## Collection entries
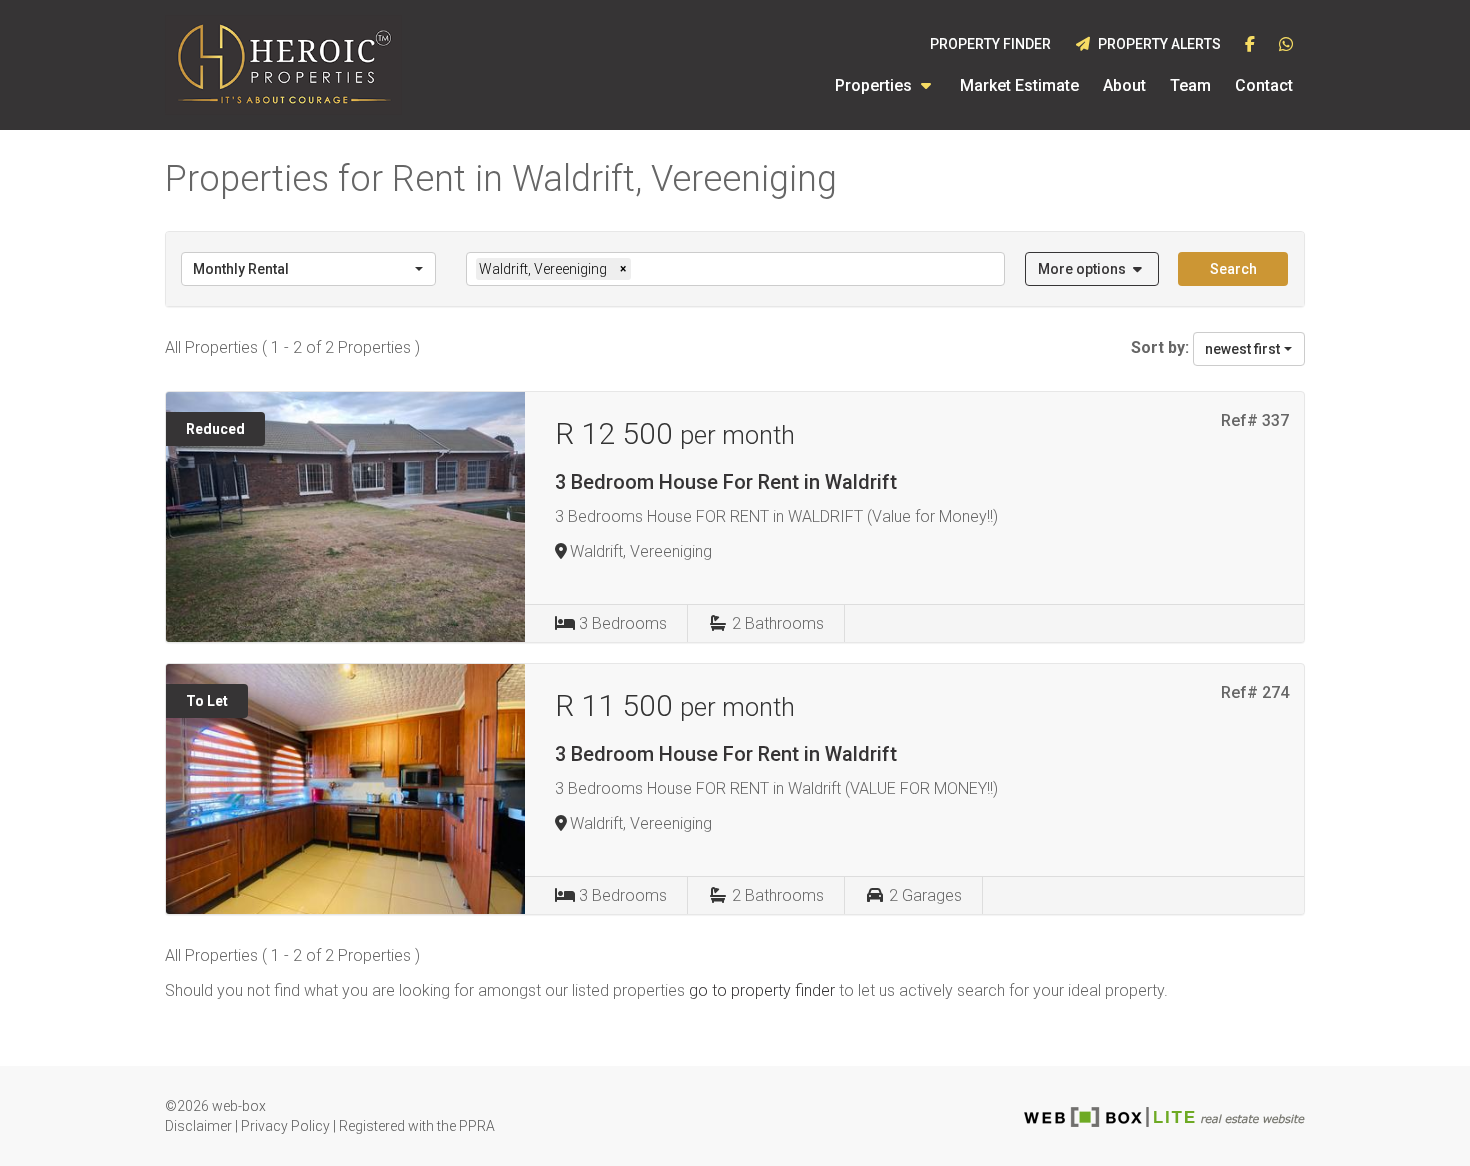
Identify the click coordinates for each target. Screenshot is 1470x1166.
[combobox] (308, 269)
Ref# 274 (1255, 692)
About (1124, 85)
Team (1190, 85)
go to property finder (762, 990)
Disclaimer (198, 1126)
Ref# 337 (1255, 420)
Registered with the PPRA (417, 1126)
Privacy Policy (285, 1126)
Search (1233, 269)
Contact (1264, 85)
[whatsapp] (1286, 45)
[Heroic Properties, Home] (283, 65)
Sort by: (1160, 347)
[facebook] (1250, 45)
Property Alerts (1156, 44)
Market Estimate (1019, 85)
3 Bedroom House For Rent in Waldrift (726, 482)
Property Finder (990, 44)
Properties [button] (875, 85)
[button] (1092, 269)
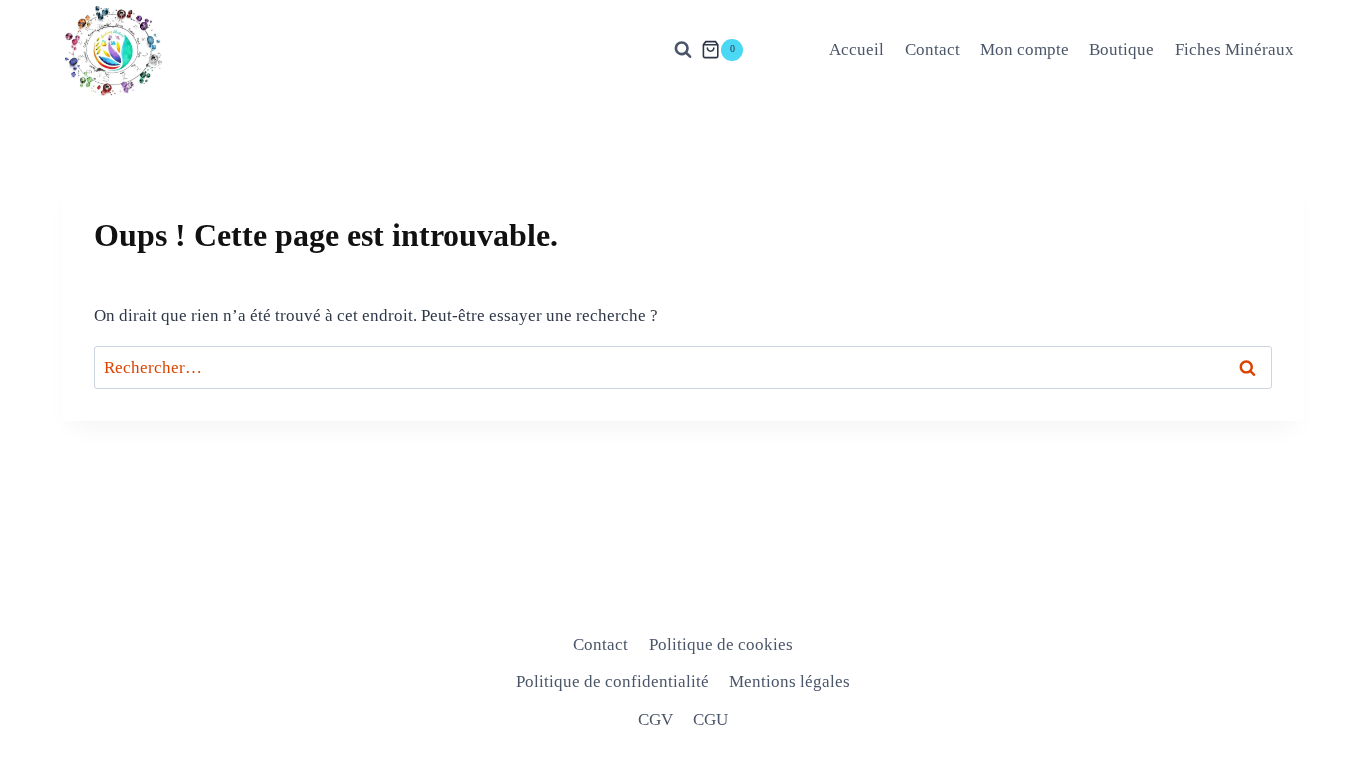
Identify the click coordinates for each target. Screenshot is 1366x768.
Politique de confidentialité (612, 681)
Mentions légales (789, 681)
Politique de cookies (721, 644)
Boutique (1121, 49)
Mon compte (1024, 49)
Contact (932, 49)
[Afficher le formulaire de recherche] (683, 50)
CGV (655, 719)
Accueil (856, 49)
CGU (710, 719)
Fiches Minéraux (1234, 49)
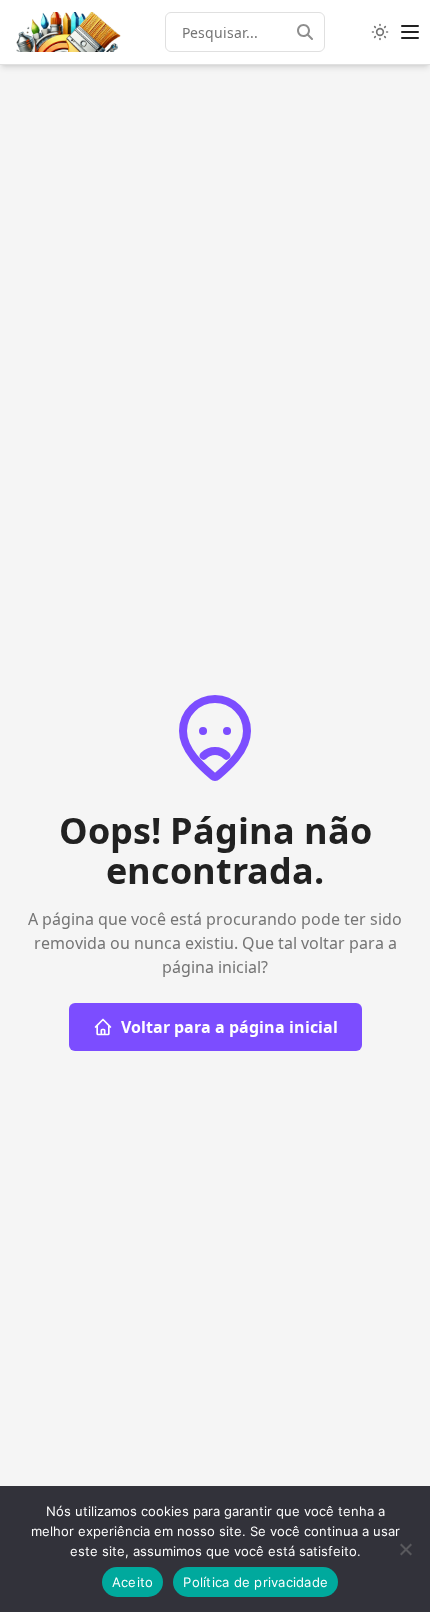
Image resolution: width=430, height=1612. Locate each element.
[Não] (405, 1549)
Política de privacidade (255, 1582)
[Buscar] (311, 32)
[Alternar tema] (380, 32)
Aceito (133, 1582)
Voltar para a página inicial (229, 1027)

## Requirement
Copy exactly the line that contains "Política de privacidade (255, 1582)" and every line after it through the end of the entries, with nothing added.

## Written reply
Política de privacidade (255, 1582)
[Buscar] (311, 32)
[Alternar tema] (380, 32)
Aceito (133, 1582)
Voltar para a página inicial (229, 1027)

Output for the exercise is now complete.